The cdc42 gene is also located in the major QTL region, and several RNA viruses are known to hijack the actin-regulating pathways to internalize into human cells (Swaine and Dittmar 2015). Furthermore, the role of cdc42 in the host response to viral infection has been observed in some aquaculture species. For example, Xu et al. (2017) and Levican et al. (2017) showed the ability of cdc42 to inhibit the replication of the white spot syndrome virus and IPNV, respectively. Studies in Atlantic salmon populations revealed that this gene mapped to a QTL associated with host resistance to cardiomyopathy syndrome (Boison et al. 2019), and was also to be up-regulated in salmon with high levels of genetic resistance to amoebic gill disease (Robledo et al. 2020). The genes trim29 and trim21 were also located within the significant QTL. The former negatively regulates the IFN production in response to an infection mediated by RNA virus (Xing et al. 2018), while the latter is mainly associated with neutralization of the virus, operating during both the early and the late stages of the infection (Mallery et al. 2010; Vaysburd et al. 2013; Foss et al. 2019). Furthermore, it has been shown that trim29−/− mice have higher survival and body weight than their wild-type counterparts following the influenza challenge (Xing et al. 2016).

A recent study performed by Wang et al. (2020), examined the host response to TiLV infection in an experimental challenge of Nile tilapia. They identified several genes and pathways upregulated after infection and identified enrichment of several pathways such as PPAR signaling, sucrose metabolism, phagosome, and cytokine-cytokine receptor interaction. None of the genes mapping to the identified QTLs in the current study were identified as being upregulated in response to infection in the study of Wang et al. These discrepancies could be due to a number of reasons, including the different nature of the infection. Whereas our data was obtained through a natural field outbreak, Wang et al. (2020) performed an IP experimental challenge. The latter could have bypassed the underlying factors related to the innate immune function of the mucosal layers and may have affected the host’s ability to mount a complete immune response to TiLV. Secondly, it is plausible that the causative gene underlying the QTL identified herein may not itself be differentially expressed, but may act via changes to the structure and function of key proteins involved in the host response. Further characterization of the genes and polymorphisms in the QTL region using whole-genome resequencing will help to identify potential underlying mutations for further study.

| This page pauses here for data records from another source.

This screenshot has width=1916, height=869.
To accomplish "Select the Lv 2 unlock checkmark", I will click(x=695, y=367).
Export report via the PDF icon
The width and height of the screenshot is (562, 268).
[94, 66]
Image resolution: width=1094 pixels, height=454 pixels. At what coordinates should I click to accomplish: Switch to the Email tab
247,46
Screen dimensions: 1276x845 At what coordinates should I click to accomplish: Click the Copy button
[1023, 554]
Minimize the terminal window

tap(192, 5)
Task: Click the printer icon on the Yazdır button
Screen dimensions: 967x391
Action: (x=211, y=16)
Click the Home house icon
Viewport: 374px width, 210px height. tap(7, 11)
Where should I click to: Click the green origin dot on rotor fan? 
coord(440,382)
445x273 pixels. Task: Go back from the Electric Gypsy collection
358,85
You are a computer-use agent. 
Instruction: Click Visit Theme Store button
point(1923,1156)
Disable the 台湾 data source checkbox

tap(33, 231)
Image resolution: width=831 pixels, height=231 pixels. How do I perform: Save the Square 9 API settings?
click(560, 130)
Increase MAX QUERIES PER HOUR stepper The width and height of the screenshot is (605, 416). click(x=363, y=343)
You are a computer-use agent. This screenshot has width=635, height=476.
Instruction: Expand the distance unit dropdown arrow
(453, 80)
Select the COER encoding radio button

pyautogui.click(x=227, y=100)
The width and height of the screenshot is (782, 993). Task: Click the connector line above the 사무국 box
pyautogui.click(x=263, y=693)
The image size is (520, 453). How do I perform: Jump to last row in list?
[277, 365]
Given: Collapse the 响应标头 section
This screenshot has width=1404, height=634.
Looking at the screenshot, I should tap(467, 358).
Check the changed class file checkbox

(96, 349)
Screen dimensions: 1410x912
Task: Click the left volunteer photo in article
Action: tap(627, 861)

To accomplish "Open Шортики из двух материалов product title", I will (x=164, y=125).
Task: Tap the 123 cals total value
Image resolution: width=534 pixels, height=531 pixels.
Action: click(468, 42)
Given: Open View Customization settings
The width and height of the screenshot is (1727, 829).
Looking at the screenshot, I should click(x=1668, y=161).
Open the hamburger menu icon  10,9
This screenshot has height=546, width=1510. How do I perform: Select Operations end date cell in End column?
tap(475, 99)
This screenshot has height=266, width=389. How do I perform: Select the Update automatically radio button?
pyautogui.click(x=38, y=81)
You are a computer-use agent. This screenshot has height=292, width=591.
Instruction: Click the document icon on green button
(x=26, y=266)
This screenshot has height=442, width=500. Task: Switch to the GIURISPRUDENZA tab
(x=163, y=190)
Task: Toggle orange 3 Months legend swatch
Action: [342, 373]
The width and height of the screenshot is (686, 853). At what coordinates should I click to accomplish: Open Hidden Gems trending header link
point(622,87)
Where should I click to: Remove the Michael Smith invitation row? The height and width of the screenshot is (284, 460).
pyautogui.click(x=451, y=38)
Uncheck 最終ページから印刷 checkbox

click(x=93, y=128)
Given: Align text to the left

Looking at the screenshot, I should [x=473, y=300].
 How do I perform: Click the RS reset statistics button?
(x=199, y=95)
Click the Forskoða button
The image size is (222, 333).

Applications to tackle TiLV outbreaks

The presence of a large QTL underlying an important production trait is a relatively rare situation in farmed animal breeding. However, its usefulness has been effectively exploited in the aquaculture industry, by reducing the IPN-related mortalities in Norwegian Atlantic salmon populations to near zero (Hjeltnes 2014; Norris 2017). As such, the use of QTL in breeding programs has highlighted the power of genetic approaches to tackle infectious diseases by improving the disease resistance of aquaculture species. While the size of the effect of this QTL is not as large as for the IPN case, our results highlight a promising avenue to reduce the TiLV-related mortalities through the implementation of selection based on genetic markers in the QTL region. MAS for TiLV resistance could be performed without additional data recording, or in combination with TiLV challenge data on relatives of broodstock. It has been shown that the use of genetic markers together with family selection can achieve higher genetic gain (Spelman and Bovenhuis 1998) compared with the classic pedigree-based approach alone. In addition, future studies to elucidate the underlying causative gene and mutation would provide a putative target for CRISPR-Cas9 genome editing, which has significant potential to expedite the genetic improvement of disease resistance in aquaculture species (Gratacap et al. 2019).